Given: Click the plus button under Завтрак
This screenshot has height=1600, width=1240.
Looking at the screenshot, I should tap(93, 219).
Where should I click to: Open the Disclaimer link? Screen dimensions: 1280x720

━━━━━━━━━━━━━━━━━━━━

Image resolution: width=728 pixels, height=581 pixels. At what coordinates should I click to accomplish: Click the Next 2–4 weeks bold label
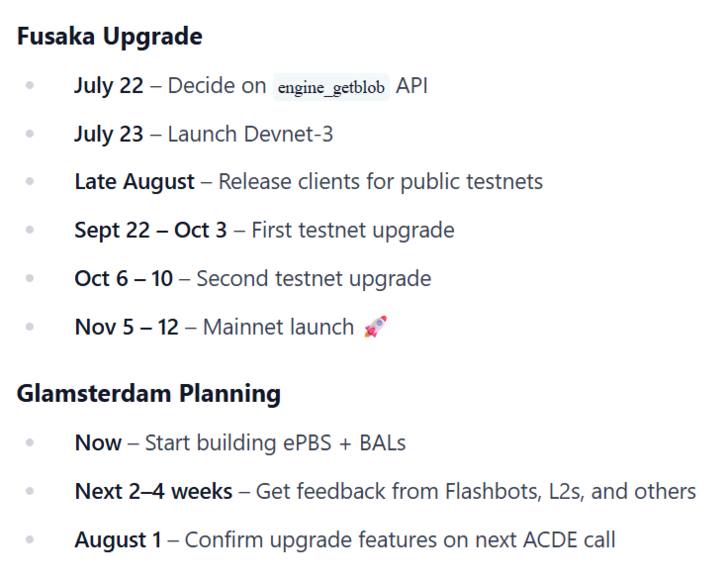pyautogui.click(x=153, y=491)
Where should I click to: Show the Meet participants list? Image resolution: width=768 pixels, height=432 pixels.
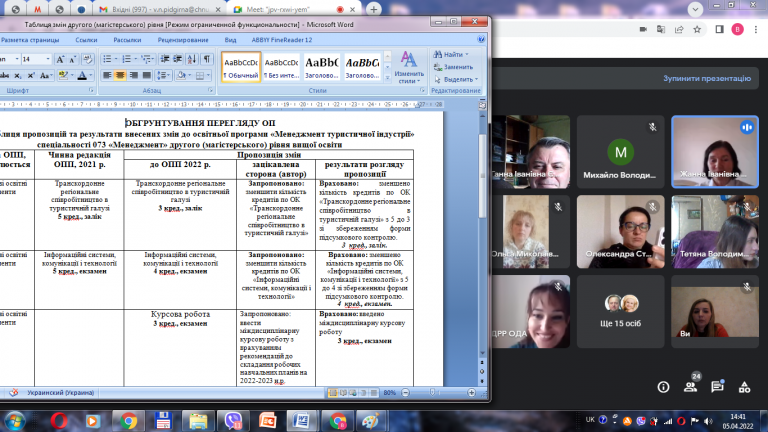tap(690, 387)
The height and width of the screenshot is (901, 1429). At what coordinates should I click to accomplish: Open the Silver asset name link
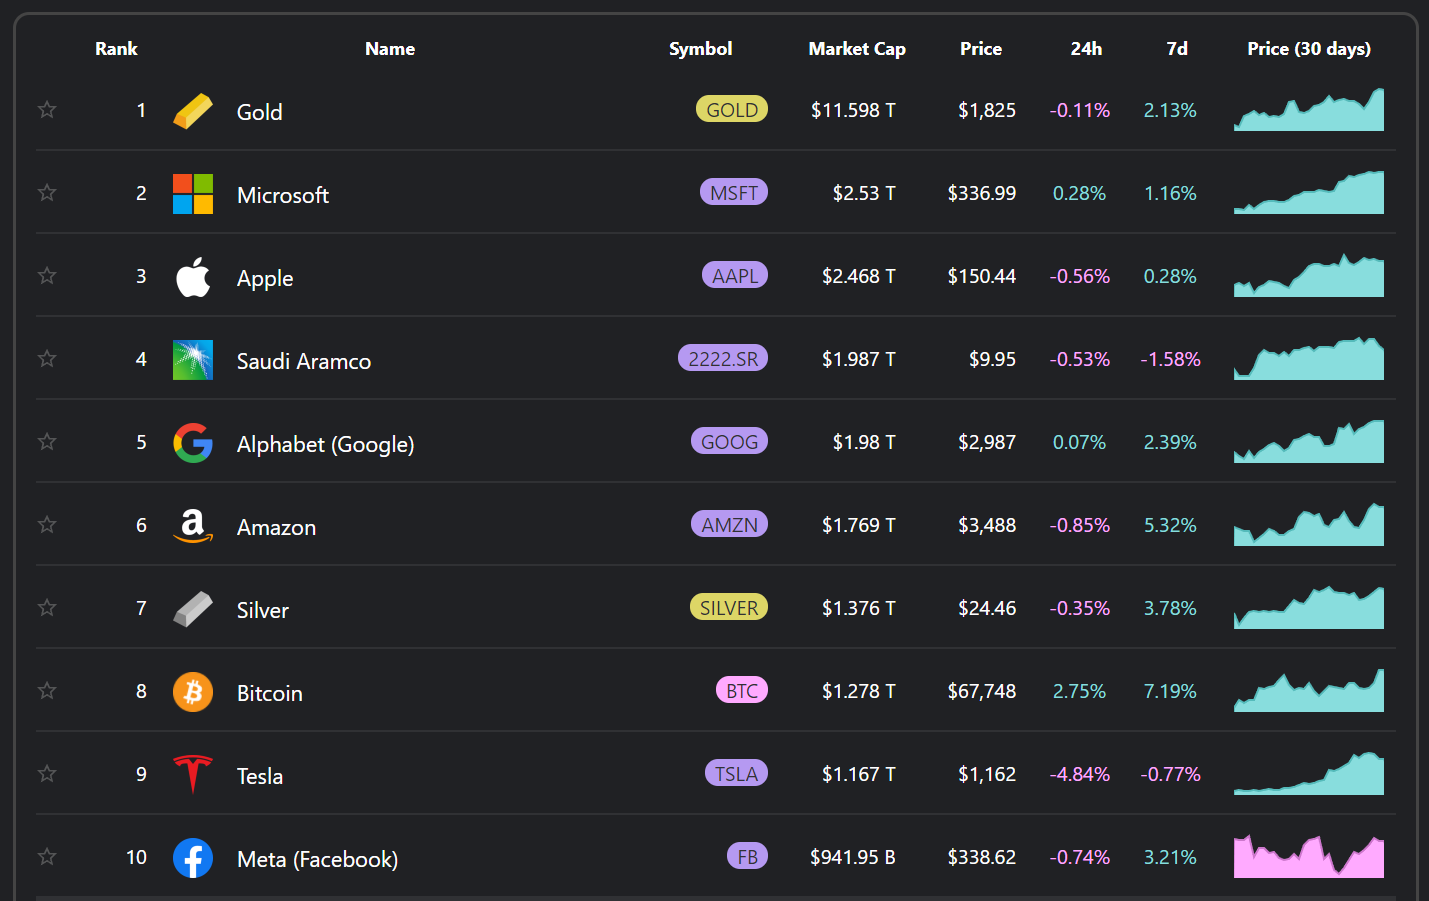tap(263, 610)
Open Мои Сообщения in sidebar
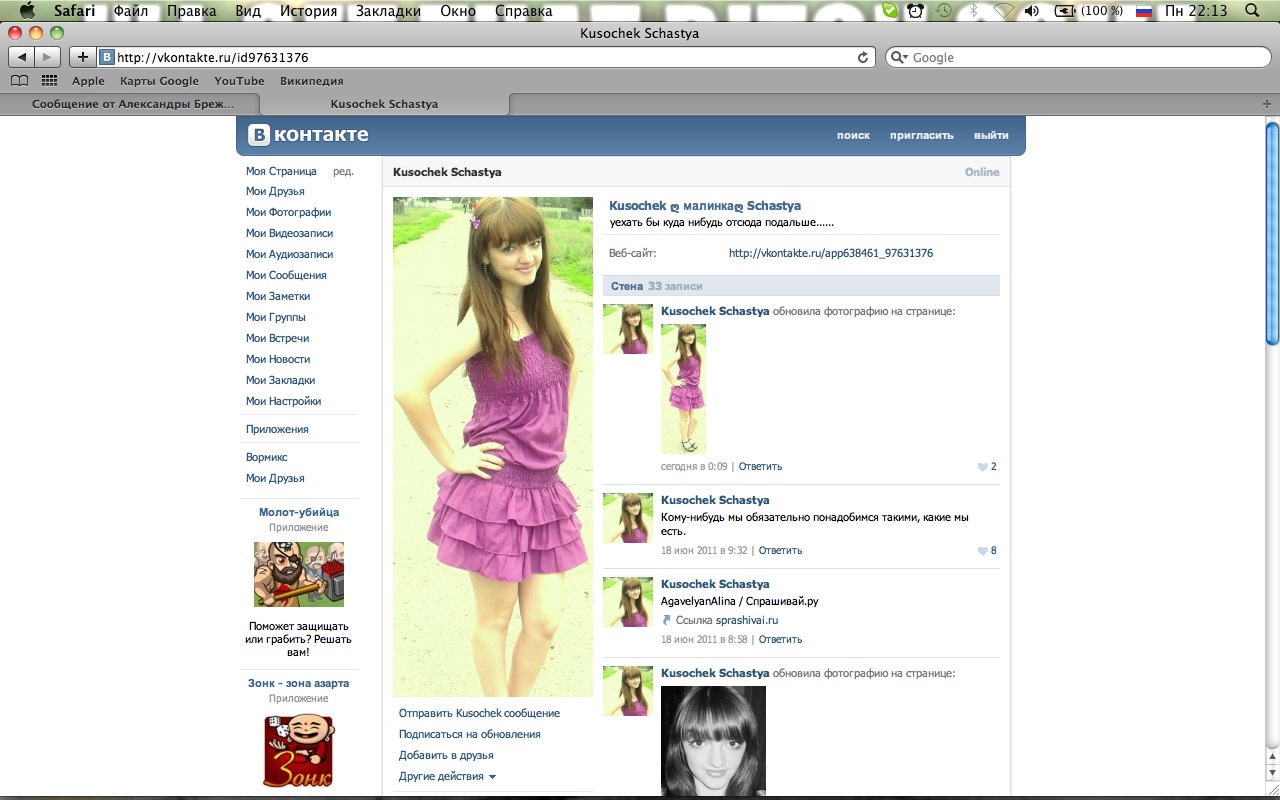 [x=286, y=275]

━━━━━━━━━━━━━━━━━━━━

- _Work task_:
Reproduce, word for word and in full, only the lines above that start at the line with "This screenshot has height=1600, width=1240." and run through the line with "Where should I click to: Open", both ends included.

- _Answer section_:
This screenshot has height=1600, width=1240.
Looking at the screenshot, I should tap(93, 219).
Where should I click to: Open the Disclaimer link? Screen dimensions: 1280x720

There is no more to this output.